Questions to answer:
• 1. Could you update the stretch of the cortisol testing passage from "We assessed in" through "of cortisol deficiency).", putting "plasma cortisol" in place of "serum cortisol"?
• 2. Can you go on with the cortisol testing passage from its last sentence?

Text for analysis:

We assessed in all 97 patients basal morning (07:00–09:00 AM) serum cortisol at diagnosis, and then every 12–18 months during the follow-up, or whenever cortisol deficiency was clinically suspected (serum cortisol was checked back the next morning if too high or too low, considering pulsatile secretion). CAI was diagnosed if F0<138 nmol/l, or if cortisol response to low-dose short synacthen test (LDSST) was inadequate (F30<440 nmol/l [14], or F30 440–600 nmol/l coinciding with clinical signs or symptoms of cortisol deficiency).
Since 2009, we have systematically performed LDSST in all patients without CAI, considering both basal (F0) and 30 min (F30) cortisol levels after 1 μg ACTH injection. The number of patients with such characteristics was 52, in 30 of whom, thanks to patient’s compliance with the strict follow-up, we prospectively studied HPA axis with a standardized protocol based on LDSST at the baseline, 3–6 months after neurosurgery (or after primary medical treatment), and yearly thereafter. The test involved injecting 1 μg of synacthen into an antecubital vein between 08:00 and 09:00 AM, taking blood samples for cortisol assay before and again 30 min after the injection. The concentration of 1 μg/ml was obtained by diluting synacthen (available in Italy in 250 μg/ml vials) in 249 ml of sterile saline solution.

Records provided:
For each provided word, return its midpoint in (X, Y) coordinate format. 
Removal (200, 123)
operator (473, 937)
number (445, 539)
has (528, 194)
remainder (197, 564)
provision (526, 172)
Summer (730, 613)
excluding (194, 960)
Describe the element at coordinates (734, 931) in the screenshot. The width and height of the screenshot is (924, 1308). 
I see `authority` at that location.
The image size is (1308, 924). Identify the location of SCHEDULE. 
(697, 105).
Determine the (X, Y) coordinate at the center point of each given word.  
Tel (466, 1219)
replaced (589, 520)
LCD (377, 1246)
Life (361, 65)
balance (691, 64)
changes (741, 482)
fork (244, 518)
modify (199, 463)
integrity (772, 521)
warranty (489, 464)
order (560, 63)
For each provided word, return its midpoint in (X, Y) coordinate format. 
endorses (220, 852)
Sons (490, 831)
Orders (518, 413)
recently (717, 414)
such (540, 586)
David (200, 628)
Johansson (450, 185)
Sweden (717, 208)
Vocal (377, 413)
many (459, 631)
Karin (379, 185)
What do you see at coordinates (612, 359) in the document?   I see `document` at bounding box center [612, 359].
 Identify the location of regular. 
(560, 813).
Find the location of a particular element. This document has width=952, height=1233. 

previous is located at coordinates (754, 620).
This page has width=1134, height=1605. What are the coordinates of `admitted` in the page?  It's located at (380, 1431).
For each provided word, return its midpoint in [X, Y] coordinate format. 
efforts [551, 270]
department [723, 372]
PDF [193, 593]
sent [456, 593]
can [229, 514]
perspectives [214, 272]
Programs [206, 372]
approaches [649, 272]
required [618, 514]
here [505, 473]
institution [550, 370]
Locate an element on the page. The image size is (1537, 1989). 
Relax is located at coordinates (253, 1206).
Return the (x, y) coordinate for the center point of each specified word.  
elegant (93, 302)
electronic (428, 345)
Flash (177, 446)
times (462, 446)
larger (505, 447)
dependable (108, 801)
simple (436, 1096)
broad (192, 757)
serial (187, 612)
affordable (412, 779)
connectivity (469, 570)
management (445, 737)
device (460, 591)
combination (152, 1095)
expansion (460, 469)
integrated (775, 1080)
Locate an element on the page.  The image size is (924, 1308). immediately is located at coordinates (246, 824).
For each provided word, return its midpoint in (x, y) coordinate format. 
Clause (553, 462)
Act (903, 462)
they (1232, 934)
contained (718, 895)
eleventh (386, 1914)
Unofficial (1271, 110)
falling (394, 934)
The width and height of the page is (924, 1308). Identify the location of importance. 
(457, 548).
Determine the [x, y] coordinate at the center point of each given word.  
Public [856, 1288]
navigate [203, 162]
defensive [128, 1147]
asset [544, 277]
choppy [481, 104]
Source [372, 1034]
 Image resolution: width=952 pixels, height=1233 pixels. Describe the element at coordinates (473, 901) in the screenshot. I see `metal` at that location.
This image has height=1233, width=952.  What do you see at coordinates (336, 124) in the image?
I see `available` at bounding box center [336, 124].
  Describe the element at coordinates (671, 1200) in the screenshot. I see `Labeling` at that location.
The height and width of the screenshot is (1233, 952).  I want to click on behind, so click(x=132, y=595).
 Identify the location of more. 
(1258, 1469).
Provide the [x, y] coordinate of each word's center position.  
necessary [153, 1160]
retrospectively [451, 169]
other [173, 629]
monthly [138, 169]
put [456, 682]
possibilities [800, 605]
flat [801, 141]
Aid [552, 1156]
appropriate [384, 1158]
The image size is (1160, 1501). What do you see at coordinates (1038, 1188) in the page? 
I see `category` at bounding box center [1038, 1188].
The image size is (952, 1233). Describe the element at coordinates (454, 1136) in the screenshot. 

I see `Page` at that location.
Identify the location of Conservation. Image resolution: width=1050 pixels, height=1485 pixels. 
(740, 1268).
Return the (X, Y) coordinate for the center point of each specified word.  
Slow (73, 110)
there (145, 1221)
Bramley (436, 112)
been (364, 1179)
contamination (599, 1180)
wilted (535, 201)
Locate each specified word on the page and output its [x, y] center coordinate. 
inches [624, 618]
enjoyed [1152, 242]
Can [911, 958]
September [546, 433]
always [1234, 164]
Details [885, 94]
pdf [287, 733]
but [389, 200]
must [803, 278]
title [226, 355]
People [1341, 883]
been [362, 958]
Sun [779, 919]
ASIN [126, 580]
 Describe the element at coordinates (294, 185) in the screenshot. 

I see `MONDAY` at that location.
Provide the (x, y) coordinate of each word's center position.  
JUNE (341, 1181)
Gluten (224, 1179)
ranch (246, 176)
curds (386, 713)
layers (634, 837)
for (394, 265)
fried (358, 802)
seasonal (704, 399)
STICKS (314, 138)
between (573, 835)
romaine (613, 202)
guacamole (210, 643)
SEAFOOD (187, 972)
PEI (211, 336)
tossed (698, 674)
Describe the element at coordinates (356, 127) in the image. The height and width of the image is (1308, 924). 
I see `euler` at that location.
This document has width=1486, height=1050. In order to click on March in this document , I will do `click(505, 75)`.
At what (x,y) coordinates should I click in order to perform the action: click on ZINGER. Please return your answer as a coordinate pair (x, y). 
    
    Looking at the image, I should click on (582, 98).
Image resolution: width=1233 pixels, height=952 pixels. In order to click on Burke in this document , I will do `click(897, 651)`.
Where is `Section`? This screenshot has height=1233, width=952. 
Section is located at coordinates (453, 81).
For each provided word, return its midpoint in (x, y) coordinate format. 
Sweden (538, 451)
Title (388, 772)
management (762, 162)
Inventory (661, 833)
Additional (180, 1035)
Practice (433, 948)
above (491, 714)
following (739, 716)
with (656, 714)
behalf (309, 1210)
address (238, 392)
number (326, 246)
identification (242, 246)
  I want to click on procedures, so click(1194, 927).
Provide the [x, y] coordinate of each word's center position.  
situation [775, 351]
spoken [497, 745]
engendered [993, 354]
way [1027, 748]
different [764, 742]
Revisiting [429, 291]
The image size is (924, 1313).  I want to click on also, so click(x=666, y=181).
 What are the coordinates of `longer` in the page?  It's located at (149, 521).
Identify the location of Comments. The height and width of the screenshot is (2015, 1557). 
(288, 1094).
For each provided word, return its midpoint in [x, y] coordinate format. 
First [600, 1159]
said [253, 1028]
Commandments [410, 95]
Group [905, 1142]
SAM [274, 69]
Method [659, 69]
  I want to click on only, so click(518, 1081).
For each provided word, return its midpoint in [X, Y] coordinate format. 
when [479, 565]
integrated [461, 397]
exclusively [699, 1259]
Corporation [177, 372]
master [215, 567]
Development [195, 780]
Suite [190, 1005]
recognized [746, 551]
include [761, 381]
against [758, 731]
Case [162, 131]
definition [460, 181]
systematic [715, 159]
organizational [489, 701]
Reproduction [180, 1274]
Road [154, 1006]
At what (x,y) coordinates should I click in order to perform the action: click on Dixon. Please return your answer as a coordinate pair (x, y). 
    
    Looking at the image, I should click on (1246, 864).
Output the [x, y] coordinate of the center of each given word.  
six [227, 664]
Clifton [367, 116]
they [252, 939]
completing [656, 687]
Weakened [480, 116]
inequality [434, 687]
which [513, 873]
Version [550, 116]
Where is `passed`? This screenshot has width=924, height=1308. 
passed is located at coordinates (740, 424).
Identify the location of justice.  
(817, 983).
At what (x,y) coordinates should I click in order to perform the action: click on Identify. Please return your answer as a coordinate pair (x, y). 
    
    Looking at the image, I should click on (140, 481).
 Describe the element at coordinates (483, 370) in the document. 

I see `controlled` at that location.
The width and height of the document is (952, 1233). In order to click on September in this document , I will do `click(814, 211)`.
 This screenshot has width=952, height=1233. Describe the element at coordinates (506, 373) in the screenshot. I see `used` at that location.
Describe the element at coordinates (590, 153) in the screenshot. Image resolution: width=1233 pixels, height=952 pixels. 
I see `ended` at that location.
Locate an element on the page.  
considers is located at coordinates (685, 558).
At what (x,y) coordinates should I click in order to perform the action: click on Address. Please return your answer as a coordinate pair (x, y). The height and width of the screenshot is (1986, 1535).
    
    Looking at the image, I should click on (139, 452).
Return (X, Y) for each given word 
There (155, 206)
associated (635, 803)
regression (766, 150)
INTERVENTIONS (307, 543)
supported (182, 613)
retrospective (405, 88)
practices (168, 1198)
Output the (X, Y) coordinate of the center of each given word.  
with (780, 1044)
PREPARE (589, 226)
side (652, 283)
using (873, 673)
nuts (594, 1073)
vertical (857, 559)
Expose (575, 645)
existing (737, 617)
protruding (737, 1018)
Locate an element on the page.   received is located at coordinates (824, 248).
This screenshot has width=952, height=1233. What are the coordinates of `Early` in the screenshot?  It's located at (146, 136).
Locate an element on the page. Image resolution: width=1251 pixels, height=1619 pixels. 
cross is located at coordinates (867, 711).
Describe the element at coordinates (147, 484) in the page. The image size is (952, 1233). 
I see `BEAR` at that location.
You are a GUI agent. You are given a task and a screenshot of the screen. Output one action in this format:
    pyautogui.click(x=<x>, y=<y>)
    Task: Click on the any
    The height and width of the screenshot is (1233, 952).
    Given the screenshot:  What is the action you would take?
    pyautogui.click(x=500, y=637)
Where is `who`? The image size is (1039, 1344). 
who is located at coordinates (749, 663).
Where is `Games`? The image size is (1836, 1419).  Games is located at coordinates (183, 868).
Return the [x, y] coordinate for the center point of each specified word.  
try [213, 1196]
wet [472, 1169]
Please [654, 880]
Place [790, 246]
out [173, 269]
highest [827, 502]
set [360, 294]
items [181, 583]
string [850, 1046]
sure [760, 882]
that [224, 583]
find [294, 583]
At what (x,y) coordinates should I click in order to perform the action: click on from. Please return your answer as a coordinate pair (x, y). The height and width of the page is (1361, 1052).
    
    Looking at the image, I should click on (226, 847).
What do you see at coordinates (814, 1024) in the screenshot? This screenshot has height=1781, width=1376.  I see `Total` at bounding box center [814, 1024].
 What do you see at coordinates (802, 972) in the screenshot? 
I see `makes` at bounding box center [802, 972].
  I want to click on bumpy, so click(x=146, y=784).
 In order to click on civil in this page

Task-by-task outputs:
• 1.
We assessed in all 97 patients basal morning (07:00–09:00 AM) plasma cortisol at diagnosis, and then every 12–18 months during the follow-up, or whenever cortisol deficiency was clinically suspected (plasma cortisol was checked back the next morning if too high or too low, considering pulsatile secretion). CAI was diagnosed if F0<138 nmol/l, or if cortisol response to low-dose short synacthen test (LDSST) was inadequate (F30<440 nmol/l [14], or F30 440–600 nmol/l coinciding with clinical signs or symptoms of cortisol deficiency).

• 2.
As a control group, we recruited 37 patients with nonfunctioning pituitary lesions (adenoma n=32; Rathke cleft cyst n=5) and no CAI, who were matched with the acromegalic patients for age, sex, and treatment history (TNS, RT, or no treatment).
Pituitary deficiencies were diagnosed in all acromegalic patients, as described elsewhere [15]; briefly, GH deficiency was confirmed by a GHRH+arginine stimulation test with cut-offs based on BMI. The diagnosis of other hormone deficiencies (central hypothyroidism or hypogonadism) was based on low pituitary hormone levels with low serum fT4 or gonadal steroid hormones.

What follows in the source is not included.